N_CLASSES = train_ds.n_classes
print("Classes:", [train_ds.id_to_label[i] for i in range(N_CLASSES)])
print(f"Train graphs: {len(train_ds)}, Val: {len(val_ds)}, Test: {len(test_ds)}")

# Loaders (disjoint) untuk batch graph ukuran variabel
train_loader = DisjointLoader(train_ds, batch_size=BATCH_SIZE, shuffle=True)
val_loader   = DisjointLoader(val_ds, batch_size=BATCH_SIZE, shuffle=False)
test_loader  = DisjointLoader(test_ds, batch_size=BATCH_SIZE, shuffle=False)

## Arsitektur GNN (GCN + Global Pooling)

In [None]:
# Model GNN sederhana dengan GCNConv
# Input mengikuti format 'disjoint' dari Spektral: [X, A, I] (fit() otomatis dari DisjointLoader)

class GNNModel(Model):
    def __init__(self, n_classes, hidden=128, dropout_rate=0.2):
        super().__init__()
        self.gcn1 = GCNConv(hidden, activation='relu')
        self.bn1 = BatchNormalization()
        self.drop1 = Dropout(dropout_rate)
        
        self.gcn2 = GCNConv(hidden, activation='relu')
        self.bn2 = BatchNormalization()
        self.drop2 = Dropout(dropout_rate)
        
        self.pool = GlobalSumPool()
        self.out_dense1 = Dense(128, activation='relu')
        self.drop3 = Dropout(dropout_rate)
        self.out = Dense(n_classes, activation='softmax')
    
    def call(self, inputs):
        x, a, i = inputs
        x = self.gcn1([x, a])
        x = self.bn1(x)
        x = self.drop1(x)
        
        x = self.gcn2([x, a])
        x = self.bn2(x)
        x = self.drop2(x)
        
        x = self.pool([x, i])
        x = self.out_dense1(x)
        x = self.drop3(x)
        return self.out(x)

model = GNNModel(N_CLASSES, hidden=128, dropout_rate=0.3)
optimizer = tf.keras.optimizers.Adam(learning_rate=LEARNING_RATE)

# PETUNJUK:
(a) Kembalikan bagian kutipan yang dimulai dengan "self.bn2 = BatchNormalization()" dan berlanjut hingga "self.out_dense1 = Dense(128, activation='relu')", tanpa mengubah apa pun.
(b) Ubah paragraf dalam kutipan yang diawali "# Loaders (disjoint) untuk batch graph" menjadi daftar singkat yang tetap memuat fakta utamanya.
(c) Rangkum kutipan dalam dua kalimat.
Jadikan kutipan di atas satu-satunya sumber.

# ISI DATASET:
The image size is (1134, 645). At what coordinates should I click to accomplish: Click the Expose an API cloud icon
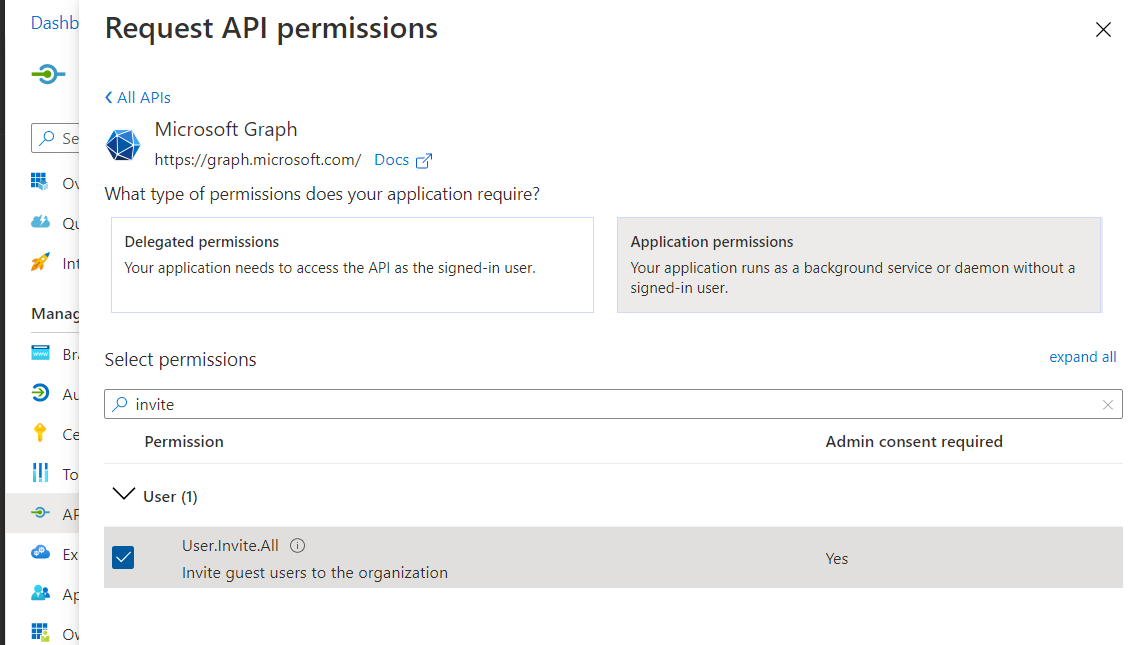(40, 553)
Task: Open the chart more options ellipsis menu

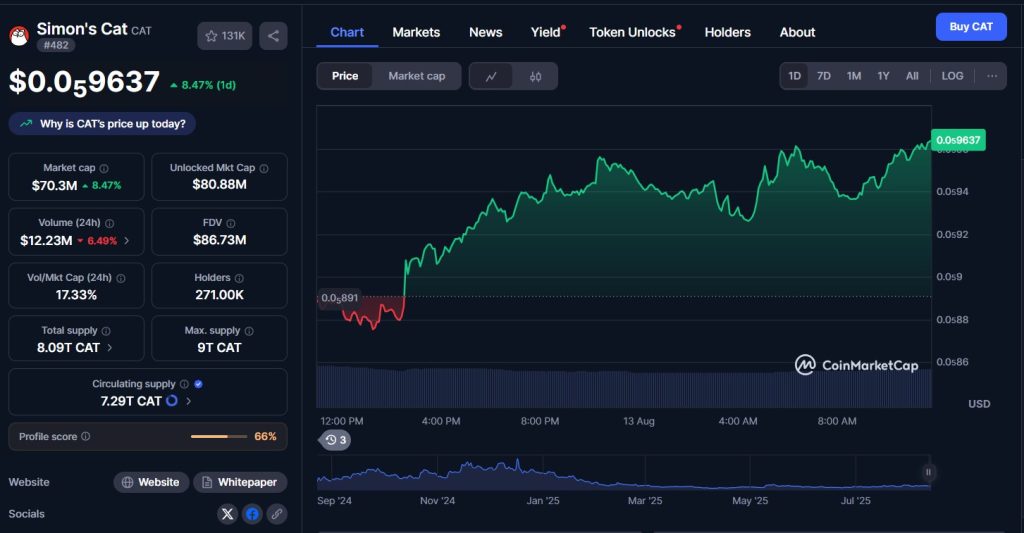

# JAWABAN PER TUGAS:
(a)
self.bn2 = BatchNormalization()
        self.drop2 = Dropout(dropout_rate)
        
        self.pool = GlobalSumPool()
        self.out_dense1 = Dense(128, activation='relu')

(b)
- Tiga DisjointLoader dibuat untuk batch graph berukuran variabel: train_loader dari train_ds, val_loader dari val_ds, dan test_loader dari test_ds.
- Ketiganya memakai batch_size=BATCH_SIZE.
- Hanya train_loader yang diacak (shuffle=True), sedangkan val_loader dan test_loader memakai shuffle=False.

(c) Kutipan ini mencetak daftar kelas serta jumlah graph latih, validasi, dan uji, menyiapkan DisjointLoader untuk ketiganya, lalu mendefinisikan kelas GNNModel dengan dua lapisan GCNConv yang masing-masing diikuti BatchNormalization dan Dropout, kemudian GlobalSumPool dan lapisan Dense yang berakhir dengan softmax. Model kemudian dibuat dengan hidden=128 dan dropout_rate=0.3, dan optimizer Adam disiapkan dengan learning_rate=LEARNING_RATE.